##### Information shown

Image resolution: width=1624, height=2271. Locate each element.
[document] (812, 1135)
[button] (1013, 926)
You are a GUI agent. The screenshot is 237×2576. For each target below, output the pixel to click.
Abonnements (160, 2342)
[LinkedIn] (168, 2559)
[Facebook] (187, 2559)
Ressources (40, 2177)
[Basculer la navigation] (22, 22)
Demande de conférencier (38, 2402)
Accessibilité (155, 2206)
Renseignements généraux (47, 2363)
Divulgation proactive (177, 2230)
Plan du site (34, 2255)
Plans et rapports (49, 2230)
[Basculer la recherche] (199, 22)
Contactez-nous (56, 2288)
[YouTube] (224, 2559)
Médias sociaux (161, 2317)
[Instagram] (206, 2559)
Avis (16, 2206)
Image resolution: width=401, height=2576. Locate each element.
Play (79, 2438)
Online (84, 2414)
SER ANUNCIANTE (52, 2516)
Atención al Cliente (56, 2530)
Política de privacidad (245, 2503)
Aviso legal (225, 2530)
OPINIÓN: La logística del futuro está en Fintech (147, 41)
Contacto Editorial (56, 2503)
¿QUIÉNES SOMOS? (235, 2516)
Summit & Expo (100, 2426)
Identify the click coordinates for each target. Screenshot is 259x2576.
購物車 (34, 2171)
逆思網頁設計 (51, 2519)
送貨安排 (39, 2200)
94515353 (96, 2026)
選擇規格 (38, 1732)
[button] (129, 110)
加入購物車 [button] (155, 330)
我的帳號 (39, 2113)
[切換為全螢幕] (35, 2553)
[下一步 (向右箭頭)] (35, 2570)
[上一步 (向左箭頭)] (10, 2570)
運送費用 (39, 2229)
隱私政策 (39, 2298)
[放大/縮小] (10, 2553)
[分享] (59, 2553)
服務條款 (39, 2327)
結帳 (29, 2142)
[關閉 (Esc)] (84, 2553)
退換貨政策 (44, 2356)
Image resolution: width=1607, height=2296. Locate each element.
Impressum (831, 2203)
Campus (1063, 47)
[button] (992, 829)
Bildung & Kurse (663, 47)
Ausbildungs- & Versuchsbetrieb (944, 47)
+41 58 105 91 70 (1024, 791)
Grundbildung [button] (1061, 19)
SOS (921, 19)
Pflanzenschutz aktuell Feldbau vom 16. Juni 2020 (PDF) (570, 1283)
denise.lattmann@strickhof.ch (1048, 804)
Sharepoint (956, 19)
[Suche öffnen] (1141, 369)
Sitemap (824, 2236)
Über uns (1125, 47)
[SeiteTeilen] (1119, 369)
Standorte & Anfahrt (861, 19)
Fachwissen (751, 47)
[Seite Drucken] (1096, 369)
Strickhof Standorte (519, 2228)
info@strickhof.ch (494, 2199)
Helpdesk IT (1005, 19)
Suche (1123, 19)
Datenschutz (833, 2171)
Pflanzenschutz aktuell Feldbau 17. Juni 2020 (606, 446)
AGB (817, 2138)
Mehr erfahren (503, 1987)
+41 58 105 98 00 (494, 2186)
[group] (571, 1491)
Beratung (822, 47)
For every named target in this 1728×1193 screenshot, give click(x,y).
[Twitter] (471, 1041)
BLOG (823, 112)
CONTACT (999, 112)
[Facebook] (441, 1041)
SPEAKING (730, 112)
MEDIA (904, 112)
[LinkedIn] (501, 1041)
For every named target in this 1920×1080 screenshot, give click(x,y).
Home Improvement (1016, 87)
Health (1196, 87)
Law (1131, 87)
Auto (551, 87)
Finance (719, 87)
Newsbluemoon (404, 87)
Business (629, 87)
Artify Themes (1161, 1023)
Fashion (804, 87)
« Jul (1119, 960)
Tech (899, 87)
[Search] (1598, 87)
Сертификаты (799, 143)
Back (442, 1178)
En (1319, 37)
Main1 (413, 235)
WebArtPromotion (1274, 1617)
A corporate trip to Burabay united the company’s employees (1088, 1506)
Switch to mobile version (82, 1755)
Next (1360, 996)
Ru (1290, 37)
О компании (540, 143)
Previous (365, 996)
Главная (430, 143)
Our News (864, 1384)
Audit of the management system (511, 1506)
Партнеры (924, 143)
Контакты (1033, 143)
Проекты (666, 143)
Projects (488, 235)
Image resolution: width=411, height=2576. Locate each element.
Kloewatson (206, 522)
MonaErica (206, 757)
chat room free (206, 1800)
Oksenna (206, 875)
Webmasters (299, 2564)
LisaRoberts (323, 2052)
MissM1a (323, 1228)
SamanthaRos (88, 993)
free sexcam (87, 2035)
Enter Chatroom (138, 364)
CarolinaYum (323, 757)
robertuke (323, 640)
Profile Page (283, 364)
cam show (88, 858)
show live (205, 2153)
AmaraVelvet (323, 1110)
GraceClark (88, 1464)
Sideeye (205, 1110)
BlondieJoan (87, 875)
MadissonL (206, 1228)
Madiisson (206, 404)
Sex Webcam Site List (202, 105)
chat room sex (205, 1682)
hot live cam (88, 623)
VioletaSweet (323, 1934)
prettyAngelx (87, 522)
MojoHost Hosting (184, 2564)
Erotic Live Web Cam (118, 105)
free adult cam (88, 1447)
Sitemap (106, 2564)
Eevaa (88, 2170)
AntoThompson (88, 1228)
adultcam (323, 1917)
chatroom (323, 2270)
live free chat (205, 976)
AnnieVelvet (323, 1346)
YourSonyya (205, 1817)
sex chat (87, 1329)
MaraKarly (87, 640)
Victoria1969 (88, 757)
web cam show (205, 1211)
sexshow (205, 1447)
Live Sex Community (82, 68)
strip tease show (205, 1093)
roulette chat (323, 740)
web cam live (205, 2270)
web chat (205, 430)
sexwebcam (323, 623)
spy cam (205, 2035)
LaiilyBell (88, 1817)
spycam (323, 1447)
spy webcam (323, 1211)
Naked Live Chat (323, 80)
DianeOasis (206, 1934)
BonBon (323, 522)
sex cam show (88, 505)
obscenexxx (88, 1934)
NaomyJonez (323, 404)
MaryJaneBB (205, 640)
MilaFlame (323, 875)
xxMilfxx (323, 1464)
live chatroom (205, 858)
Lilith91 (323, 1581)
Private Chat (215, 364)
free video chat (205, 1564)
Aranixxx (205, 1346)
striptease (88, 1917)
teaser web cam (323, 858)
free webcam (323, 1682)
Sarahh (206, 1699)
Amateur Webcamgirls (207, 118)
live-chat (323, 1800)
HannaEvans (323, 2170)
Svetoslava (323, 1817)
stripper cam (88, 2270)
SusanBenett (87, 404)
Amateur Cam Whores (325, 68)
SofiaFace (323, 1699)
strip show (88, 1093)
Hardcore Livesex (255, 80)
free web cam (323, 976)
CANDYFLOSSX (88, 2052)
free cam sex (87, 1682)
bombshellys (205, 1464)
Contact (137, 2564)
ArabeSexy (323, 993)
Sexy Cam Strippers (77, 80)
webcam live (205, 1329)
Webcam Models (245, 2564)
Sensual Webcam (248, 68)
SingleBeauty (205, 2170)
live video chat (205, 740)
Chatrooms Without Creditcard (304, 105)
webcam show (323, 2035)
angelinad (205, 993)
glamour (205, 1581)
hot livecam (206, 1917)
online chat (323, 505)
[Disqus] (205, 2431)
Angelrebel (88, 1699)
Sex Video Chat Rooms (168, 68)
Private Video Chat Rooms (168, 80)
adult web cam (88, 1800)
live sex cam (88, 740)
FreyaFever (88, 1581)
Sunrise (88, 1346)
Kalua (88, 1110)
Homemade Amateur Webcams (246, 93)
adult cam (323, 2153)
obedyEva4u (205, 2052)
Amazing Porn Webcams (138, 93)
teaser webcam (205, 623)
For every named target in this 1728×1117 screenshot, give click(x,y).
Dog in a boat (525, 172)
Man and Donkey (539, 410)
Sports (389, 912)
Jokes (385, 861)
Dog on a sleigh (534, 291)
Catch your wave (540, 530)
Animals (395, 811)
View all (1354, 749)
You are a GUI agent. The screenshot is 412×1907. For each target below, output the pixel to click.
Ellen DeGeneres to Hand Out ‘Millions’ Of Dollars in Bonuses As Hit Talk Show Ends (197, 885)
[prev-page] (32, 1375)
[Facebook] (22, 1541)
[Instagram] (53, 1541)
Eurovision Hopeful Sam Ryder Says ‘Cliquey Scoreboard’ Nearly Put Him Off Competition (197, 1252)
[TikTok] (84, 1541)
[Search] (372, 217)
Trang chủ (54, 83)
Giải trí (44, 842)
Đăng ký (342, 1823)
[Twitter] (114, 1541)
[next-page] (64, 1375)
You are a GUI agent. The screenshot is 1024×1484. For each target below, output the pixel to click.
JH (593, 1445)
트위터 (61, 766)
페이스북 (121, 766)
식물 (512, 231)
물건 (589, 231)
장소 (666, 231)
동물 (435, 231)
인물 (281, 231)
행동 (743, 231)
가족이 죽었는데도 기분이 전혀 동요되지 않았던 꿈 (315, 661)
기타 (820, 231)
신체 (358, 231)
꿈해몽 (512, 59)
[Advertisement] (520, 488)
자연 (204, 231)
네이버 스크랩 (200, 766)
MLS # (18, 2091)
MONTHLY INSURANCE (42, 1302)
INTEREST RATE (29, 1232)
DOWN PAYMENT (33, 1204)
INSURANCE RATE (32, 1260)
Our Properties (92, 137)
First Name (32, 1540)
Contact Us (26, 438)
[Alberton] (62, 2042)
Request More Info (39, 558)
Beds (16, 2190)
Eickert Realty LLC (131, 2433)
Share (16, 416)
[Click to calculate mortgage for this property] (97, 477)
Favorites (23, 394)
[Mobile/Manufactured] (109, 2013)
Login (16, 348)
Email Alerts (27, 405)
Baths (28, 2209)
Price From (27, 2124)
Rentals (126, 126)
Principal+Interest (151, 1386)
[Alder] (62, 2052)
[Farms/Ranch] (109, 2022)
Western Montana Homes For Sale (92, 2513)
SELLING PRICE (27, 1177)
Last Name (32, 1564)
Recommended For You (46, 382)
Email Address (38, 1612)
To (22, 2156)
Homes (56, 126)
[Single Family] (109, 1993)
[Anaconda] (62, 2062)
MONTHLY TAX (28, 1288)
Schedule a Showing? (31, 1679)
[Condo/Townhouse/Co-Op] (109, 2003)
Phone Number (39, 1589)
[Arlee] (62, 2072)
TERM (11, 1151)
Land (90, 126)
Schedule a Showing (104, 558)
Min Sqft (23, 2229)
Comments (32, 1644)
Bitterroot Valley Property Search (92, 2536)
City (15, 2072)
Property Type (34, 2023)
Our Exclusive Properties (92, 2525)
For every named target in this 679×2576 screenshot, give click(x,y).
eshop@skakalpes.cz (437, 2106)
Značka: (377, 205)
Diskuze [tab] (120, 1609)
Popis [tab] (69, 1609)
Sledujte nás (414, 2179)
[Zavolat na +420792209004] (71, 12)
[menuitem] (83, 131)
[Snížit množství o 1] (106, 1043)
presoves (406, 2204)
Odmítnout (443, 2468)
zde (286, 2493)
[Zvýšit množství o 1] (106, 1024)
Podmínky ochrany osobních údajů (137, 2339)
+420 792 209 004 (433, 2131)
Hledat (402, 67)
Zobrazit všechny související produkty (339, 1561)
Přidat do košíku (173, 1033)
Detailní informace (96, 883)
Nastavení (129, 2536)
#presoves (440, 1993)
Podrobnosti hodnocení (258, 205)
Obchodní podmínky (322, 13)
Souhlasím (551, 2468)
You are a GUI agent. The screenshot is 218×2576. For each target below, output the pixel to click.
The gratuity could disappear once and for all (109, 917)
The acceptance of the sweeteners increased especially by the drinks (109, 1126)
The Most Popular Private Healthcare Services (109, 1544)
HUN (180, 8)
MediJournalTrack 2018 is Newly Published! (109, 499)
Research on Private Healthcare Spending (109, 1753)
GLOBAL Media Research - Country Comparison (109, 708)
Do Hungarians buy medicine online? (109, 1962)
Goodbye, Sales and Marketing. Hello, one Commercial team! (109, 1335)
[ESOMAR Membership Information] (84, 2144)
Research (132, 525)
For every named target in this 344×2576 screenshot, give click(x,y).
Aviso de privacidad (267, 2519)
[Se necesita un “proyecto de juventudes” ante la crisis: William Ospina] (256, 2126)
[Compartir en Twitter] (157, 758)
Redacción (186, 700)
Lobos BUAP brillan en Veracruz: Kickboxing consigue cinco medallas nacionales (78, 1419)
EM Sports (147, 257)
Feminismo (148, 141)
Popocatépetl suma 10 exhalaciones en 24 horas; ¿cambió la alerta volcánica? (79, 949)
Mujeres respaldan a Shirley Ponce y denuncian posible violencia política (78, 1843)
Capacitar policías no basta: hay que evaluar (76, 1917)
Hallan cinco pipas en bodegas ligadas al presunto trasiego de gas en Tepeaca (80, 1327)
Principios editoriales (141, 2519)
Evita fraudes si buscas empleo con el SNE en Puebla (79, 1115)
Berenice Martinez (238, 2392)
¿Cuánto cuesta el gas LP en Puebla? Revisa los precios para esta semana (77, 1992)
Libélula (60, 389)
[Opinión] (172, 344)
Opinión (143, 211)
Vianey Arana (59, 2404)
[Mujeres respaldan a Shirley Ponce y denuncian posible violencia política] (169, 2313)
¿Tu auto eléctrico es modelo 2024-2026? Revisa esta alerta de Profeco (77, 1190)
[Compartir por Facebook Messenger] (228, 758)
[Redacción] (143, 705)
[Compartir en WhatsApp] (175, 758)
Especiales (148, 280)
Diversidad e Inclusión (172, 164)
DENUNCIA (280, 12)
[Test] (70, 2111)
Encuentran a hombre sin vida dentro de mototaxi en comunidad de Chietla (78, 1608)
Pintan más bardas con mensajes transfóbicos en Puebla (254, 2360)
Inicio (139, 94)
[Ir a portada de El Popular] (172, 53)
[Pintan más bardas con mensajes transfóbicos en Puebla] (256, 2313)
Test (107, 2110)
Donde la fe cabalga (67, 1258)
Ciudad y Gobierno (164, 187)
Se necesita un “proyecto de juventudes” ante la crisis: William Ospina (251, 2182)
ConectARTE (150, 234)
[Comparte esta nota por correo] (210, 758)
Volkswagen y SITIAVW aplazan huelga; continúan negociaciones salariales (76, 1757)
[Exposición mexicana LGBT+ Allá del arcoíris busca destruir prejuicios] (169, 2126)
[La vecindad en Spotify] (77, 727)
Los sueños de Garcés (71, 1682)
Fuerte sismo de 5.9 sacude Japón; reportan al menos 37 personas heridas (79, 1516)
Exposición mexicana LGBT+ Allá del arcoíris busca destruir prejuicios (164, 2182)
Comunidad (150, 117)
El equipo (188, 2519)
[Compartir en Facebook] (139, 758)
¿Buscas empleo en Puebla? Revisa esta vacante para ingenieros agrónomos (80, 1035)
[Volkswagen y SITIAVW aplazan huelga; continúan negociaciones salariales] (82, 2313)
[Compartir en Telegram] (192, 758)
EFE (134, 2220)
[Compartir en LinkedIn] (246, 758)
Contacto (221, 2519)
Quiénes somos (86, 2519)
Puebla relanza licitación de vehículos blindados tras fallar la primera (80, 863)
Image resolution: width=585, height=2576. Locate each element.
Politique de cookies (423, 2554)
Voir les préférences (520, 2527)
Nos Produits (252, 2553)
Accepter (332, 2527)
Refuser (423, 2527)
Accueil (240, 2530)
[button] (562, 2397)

##########

What is required:
Within the material above, output exactly the lines from the one with "Amateur Webcamgirls (207, 118)" through the one with "Sex Video Chat Rooms (168, 68)", end lines included, and nothing besides.

Solution for this task:
Amateur Webcamgirls (207, 118)
live-chat (323, 1800)
HannaEvans (323, 2170)
Svetoslava (323, 1817)
stripper cam (88, 2270)
SusanBenett (87, 404)
Amateur Cam Whores (325, 68)
SofiaFace (323, 1699)
strip show (88, 1093)
Hardcore Livesex (255, 80)
free web cam (323, 976)
CANDYFLOSSX (88, 2052)
free cam sex (87, 1682)
bombshellys (205, 1464)
Contact (137, 2564)
ArabeSexy (323, 993)
Sexy Cam Strippers (77, 80)
webcam live (205, 1329)
Webcam Models (245, 2564)
Sensual Webcam (248, 68)
SingleBeauty (205, 2170)
live video chat (205, 740)
Chatrooms Without Creditcard (304, 105)
webcam show (323, 2035)
angelinad (205, 993)
glamour (205, 1581)
hot livecam (206, 1917)
online chat (323, 505)
[Disqus] (205, 2431)
Angelrebel (88, 1699)
Sex Video Chat Rooms (168, 68)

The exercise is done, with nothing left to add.